I’m deep into The Dud Avocado now. We run into the following amusing incidental character on page 170. (All you really need to know if that Somerset Maugham was an English novelist and national celebrity. His most famous work, Of Human Bondage, is strongly autobiographical).
Boy, we met a real nut on the beach today. A skinny young American with a fierce black mustache called Hugo McCarthy. He’d just left the South of France a couple of days ago, where he’d been kicked out of Somerset Maugham’s villa in Cap Ferrat for the third time. Every time he thought about it he became absolutely doubled up with rage, his whole body trembling under the impact of his emotions.
“Where does he come off giving me the bum’s rush?” he steamed. “Who the hell does he think he is anyway? He needs me, boy, I don’t need him! I’m the colourful eccentric all these characters write about. Hey, do you know I’m in three books already? Met an Englishman called Tynan in Spain a while ago and he put me in his bullfight book, and a couple of Americans I ran into last year skiing at Klosters — wouldn’t be fair to tell you their names until I hear how it comes out, but they’re very well known — anyway they’re still fighting about which one’s going to have me in his.”

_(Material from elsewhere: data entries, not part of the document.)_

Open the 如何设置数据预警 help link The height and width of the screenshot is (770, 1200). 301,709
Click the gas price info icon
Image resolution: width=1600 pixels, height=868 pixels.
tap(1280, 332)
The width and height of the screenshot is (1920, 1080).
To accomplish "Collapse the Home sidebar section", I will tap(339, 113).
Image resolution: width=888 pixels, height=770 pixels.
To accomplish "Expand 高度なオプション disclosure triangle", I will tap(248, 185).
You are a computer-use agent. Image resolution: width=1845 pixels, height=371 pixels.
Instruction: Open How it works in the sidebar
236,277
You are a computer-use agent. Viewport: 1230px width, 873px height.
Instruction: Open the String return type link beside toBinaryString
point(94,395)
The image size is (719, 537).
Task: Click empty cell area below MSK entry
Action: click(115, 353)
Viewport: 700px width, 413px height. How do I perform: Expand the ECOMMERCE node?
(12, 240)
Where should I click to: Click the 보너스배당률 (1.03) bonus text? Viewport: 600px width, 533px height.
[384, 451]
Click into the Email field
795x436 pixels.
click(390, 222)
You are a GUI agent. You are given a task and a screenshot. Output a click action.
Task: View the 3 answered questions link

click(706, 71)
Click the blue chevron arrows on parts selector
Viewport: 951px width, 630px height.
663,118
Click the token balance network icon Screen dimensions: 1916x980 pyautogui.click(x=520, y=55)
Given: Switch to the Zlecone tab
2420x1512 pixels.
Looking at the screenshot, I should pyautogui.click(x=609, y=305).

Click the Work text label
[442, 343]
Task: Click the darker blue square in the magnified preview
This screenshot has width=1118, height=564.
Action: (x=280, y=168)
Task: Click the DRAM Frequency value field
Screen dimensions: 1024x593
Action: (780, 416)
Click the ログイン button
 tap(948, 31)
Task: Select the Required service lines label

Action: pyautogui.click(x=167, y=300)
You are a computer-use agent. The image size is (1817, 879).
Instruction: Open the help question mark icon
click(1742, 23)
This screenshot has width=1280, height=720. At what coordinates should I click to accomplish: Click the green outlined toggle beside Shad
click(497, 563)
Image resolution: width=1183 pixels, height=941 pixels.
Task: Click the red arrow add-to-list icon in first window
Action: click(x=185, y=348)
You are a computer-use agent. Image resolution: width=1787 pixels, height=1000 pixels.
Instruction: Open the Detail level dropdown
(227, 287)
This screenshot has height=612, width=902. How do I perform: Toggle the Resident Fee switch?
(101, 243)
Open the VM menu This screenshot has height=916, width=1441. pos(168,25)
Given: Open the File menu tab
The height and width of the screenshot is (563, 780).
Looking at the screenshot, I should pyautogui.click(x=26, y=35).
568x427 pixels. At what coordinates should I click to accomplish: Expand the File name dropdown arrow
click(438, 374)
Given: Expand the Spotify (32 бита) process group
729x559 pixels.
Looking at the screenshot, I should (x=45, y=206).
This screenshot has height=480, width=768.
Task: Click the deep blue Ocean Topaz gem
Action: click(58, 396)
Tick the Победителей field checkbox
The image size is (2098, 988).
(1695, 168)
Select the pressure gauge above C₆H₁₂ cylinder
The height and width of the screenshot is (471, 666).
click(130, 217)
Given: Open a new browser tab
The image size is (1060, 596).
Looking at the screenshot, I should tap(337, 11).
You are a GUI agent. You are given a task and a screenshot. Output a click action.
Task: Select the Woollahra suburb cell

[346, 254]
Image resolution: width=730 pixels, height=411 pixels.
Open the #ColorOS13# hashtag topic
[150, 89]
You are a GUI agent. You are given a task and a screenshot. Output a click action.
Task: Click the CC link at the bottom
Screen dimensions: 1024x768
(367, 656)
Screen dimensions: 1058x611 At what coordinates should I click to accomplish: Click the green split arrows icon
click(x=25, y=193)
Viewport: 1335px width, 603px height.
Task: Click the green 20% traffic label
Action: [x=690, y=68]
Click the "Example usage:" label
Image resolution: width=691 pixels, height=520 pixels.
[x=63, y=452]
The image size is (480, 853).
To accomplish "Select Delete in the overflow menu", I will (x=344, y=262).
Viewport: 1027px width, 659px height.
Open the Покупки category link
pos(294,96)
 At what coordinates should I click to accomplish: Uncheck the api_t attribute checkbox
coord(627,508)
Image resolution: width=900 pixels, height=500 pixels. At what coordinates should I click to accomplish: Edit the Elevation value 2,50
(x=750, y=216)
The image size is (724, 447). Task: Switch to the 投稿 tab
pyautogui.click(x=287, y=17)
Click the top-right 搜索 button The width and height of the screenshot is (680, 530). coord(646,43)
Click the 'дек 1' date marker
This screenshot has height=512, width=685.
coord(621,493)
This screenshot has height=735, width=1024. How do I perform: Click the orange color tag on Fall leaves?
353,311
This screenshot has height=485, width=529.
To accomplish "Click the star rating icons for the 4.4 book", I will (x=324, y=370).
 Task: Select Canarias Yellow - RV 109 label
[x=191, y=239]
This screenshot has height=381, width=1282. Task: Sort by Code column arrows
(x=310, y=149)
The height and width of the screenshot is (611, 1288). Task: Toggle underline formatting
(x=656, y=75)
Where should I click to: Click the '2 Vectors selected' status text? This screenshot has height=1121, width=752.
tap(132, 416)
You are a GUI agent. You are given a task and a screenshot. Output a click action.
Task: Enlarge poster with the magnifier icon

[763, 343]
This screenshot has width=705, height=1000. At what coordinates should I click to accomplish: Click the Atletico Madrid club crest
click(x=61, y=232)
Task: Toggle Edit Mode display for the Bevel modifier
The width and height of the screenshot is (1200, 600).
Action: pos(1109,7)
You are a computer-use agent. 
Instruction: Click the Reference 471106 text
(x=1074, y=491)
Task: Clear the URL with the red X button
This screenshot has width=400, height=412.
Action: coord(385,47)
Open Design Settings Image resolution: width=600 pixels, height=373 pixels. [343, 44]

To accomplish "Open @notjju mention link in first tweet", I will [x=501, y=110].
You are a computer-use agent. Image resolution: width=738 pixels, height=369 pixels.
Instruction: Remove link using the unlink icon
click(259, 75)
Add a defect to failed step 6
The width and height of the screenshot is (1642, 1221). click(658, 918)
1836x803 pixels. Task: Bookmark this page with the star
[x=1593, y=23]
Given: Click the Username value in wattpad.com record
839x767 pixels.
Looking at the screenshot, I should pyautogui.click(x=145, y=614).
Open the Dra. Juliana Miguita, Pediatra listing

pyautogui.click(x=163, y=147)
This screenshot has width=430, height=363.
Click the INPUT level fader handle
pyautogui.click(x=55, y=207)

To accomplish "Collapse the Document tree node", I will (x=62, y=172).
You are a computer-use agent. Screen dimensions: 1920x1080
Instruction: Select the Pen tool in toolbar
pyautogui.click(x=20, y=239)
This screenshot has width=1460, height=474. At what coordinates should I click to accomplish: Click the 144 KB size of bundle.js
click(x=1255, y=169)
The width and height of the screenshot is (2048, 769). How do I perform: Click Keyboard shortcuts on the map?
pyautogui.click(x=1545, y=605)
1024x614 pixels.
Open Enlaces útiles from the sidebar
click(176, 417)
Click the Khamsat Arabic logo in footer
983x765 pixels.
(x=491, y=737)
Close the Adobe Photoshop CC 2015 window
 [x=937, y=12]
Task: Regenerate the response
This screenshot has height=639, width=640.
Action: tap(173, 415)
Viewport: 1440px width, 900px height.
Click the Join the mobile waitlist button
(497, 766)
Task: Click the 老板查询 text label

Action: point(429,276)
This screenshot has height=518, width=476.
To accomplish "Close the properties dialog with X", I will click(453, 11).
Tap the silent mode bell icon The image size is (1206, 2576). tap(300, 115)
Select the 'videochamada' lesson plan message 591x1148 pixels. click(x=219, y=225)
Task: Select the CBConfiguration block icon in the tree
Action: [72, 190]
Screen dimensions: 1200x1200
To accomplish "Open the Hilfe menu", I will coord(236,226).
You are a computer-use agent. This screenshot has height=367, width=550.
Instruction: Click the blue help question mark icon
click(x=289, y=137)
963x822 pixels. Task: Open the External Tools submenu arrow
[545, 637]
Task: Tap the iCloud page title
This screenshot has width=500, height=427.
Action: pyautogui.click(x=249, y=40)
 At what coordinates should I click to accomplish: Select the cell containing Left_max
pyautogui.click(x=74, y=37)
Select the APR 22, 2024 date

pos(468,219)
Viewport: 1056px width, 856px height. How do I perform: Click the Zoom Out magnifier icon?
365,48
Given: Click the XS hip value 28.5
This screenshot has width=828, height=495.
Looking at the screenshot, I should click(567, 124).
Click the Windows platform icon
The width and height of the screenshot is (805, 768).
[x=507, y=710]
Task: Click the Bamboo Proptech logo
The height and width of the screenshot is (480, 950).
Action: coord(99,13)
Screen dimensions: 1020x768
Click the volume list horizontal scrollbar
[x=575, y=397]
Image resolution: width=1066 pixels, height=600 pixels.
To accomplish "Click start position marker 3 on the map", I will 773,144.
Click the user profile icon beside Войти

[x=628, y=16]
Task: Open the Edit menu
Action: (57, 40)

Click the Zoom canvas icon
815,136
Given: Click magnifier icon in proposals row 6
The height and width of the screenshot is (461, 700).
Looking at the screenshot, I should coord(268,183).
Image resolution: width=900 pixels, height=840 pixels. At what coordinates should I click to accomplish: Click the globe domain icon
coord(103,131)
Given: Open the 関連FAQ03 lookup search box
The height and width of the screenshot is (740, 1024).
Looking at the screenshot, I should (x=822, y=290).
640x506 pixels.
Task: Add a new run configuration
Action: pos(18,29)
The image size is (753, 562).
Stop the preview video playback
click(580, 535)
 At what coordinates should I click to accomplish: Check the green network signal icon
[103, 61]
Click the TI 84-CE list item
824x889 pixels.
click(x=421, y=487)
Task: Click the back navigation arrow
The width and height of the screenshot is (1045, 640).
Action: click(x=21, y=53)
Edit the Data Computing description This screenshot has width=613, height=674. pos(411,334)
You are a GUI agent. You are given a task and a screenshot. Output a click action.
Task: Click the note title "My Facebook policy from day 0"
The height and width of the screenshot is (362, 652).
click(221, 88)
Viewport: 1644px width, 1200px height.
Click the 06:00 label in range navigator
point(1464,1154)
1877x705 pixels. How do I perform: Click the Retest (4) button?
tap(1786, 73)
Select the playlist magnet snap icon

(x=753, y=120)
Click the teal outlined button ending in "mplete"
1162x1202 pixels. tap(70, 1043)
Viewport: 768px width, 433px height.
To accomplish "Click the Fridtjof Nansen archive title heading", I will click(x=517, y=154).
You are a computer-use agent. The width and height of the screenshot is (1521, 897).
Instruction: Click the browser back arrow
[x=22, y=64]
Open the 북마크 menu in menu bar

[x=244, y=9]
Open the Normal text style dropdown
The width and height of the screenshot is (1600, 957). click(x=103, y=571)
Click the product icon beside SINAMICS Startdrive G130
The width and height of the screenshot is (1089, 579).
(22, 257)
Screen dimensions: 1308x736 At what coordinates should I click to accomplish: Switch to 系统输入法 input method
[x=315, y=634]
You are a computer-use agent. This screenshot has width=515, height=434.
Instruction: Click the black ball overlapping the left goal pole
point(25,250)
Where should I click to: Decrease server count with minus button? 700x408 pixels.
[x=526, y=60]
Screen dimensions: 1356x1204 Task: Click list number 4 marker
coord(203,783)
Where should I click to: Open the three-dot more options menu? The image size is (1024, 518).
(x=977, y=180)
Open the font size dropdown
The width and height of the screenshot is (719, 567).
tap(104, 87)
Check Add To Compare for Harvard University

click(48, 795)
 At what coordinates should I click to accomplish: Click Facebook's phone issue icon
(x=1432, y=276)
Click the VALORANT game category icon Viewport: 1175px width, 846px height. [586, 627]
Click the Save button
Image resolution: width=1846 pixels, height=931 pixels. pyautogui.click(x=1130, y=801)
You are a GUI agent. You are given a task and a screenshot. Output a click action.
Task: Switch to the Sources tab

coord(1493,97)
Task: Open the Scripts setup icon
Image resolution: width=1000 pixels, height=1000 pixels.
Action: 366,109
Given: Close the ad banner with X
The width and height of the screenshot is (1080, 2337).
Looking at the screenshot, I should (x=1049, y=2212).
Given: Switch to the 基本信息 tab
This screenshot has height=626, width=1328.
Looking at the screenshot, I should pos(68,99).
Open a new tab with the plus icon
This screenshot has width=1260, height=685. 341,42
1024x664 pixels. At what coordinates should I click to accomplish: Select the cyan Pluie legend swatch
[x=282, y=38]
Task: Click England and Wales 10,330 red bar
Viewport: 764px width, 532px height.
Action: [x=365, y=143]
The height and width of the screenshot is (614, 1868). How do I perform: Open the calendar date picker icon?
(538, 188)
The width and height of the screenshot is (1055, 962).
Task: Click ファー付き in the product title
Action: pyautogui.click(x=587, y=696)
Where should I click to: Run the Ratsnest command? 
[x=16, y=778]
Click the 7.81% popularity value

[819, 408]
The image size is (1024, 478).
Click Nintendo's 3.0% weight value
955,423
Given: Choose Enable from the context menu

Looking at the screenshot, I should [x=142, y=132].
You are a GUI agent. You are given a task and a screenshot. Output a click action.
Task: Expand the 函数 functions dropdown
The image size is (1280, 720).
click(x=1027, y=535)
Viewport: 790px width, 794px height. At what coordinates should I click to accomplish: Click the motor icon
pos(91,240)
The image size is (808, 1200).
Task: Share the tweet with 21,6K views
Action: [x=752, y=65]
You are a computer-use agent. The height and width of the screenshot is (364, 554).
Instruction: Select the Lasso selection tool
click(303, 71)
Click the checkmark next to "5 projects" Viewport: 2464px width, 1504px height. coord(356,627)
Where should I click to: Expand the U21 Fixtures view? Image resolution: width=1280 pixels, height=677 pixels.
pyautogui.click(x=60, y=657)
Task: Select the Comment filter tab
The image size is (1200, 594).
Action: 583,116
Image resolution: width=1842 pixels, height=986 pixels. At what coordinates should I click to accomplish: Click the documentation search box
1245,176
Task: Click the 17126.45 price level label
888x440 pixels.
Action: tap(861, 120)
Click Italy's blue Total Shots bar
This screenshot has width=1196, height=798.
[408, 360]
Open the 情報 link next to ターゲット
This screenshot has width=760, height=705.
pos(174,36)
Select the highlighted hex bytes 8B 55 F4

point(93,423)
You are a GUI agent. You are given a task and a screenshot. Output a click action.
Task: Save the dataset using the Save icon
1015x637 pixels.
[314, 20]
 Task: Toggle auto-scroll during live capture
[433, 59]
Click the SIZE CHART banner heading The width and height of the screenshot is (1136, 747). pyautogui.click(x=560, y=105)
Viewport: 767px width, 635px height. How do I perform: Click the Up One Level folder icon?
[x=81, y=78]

The Dud Avocado, Elaine Dundy
It is no great observation that many famous literary creations are holograms of real people. I think of Ignatius Jacques Reilly and Malachi “Buck” Mulligan, just off the top of my head. I’m reading The Dud Avocado itself as being pretty autobiographical, so our rascal Hugo McCarthy might likely himself be an amusing echo of an actual young man. I certainly don’t want to suggest Dundy wouldn’t be capable of such invention, but people of McCarthy’s cut can certainly be found today among the crowd who tailor their personae to winning a coveted spot on some reality TV show. The producers of such shows, I understand, are entirely willing to engage with such a market, while Somerset Maugham, it seems, was much less so.